• _EXERCISE_:
In the rows below, change every "screenshot" to "image", keep everything else the same, and leave out the pictures.

• _RECORDED DATA_:

-----

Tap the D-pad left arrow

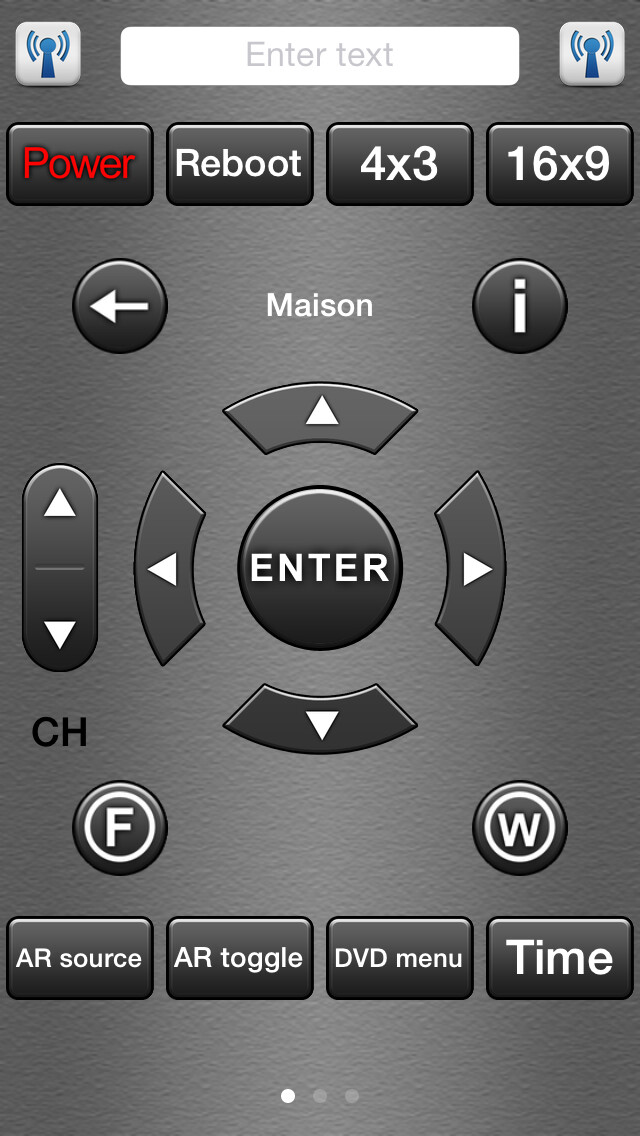pos(166,568)
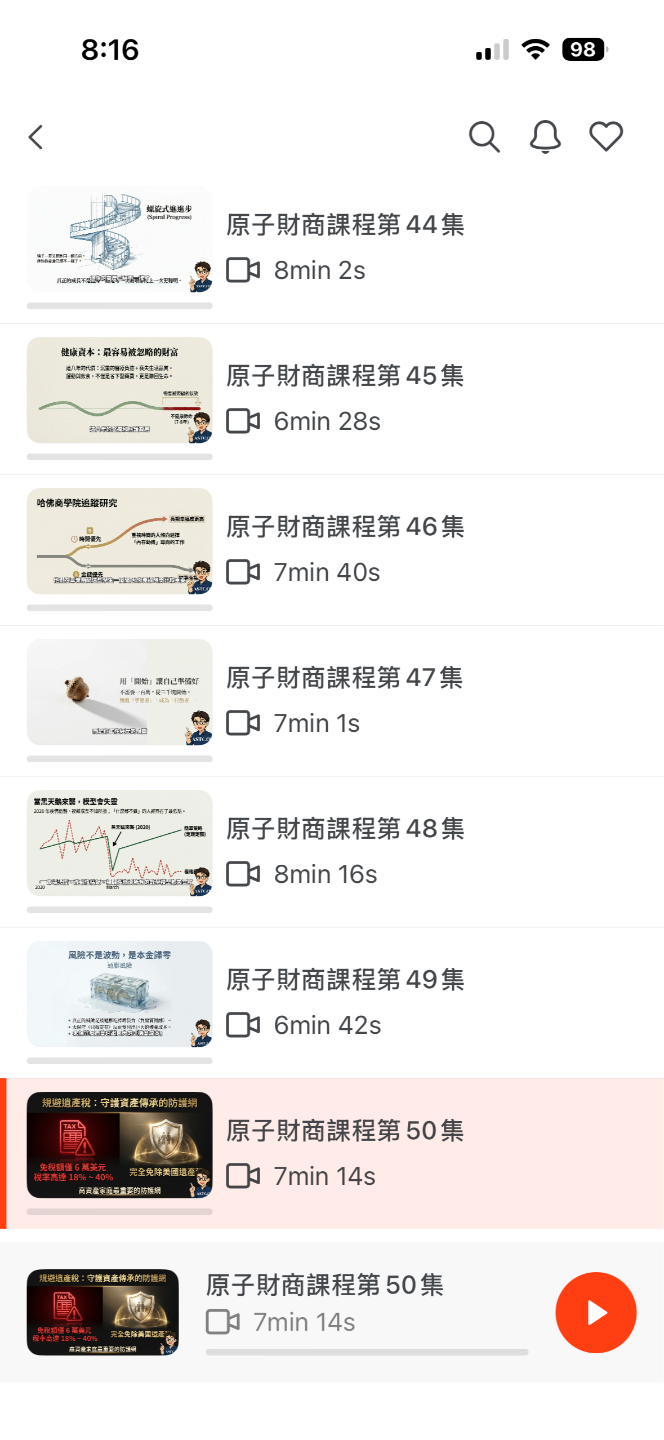Image resolution: width=664 pixels, height=1440 pixels.
Task: Open 原子財商課程第48集 video
Action: click(344, 850)
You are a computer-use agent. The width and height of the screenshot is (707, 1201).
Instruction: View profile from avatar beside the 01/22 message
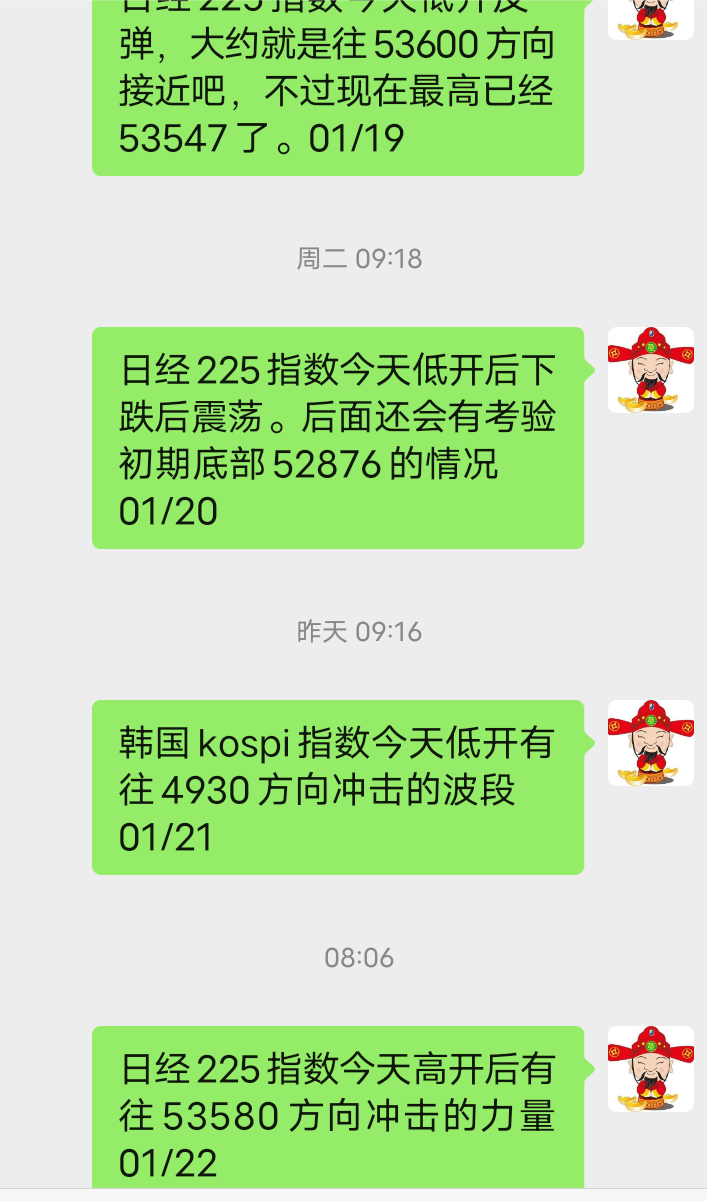pyautogui.click(x=650, y=1069)
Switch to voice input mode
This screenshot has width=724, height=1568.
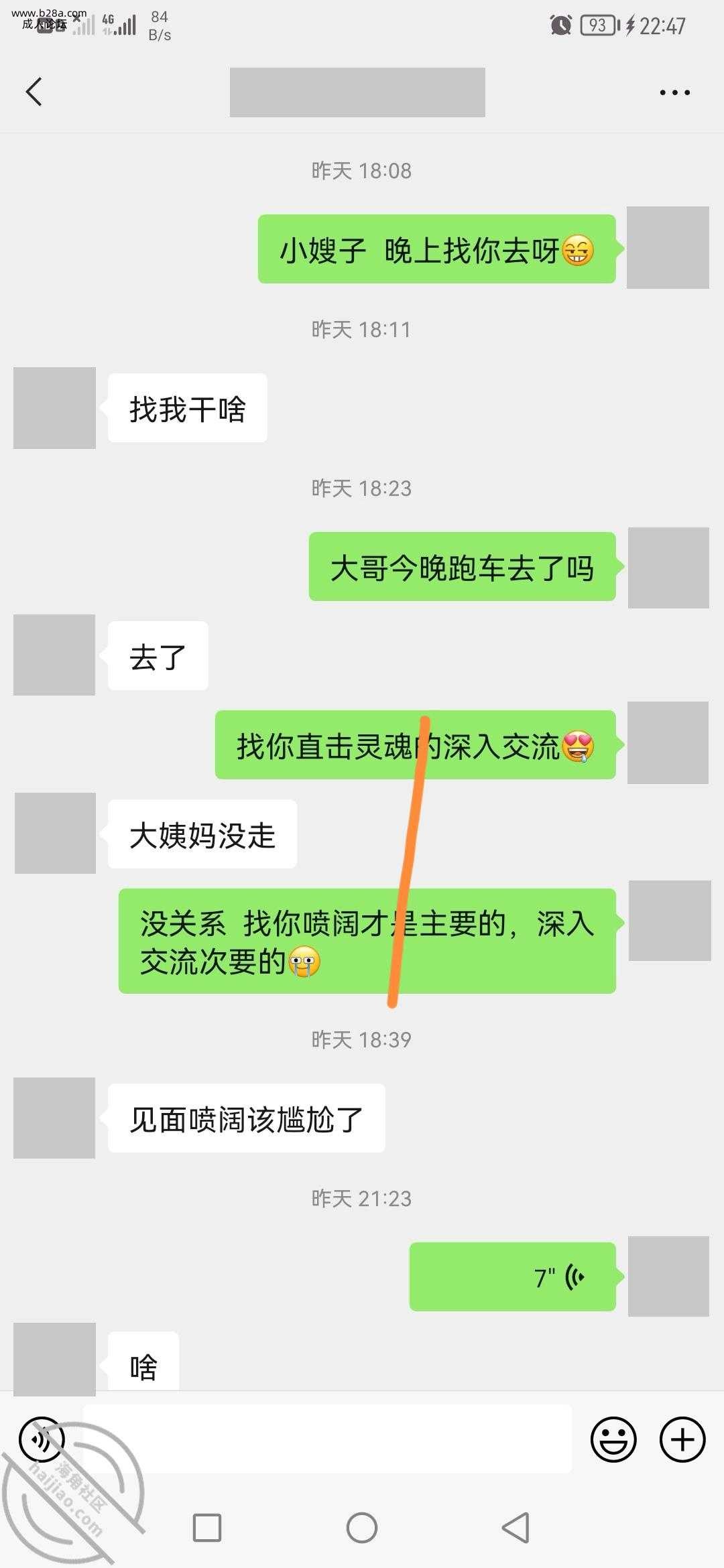42,1439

-----

• _EXERCISE RESULT_:
Tap the D-pad left arrow

pos(166,568)
Image resolution: width=664 pixels, height=1440 pixels.
Task: Open 原子財商課程第48集 video
Action: click(344, 850)
You are a computer-use agent. The width and height of the image is (707, 1201).
Instruction: View profile from avatar beside the 01/22 message
pyautogui.click(x=650, y=1069)
Switch to voice input mode
This image has width=724, height=1568.
42,1439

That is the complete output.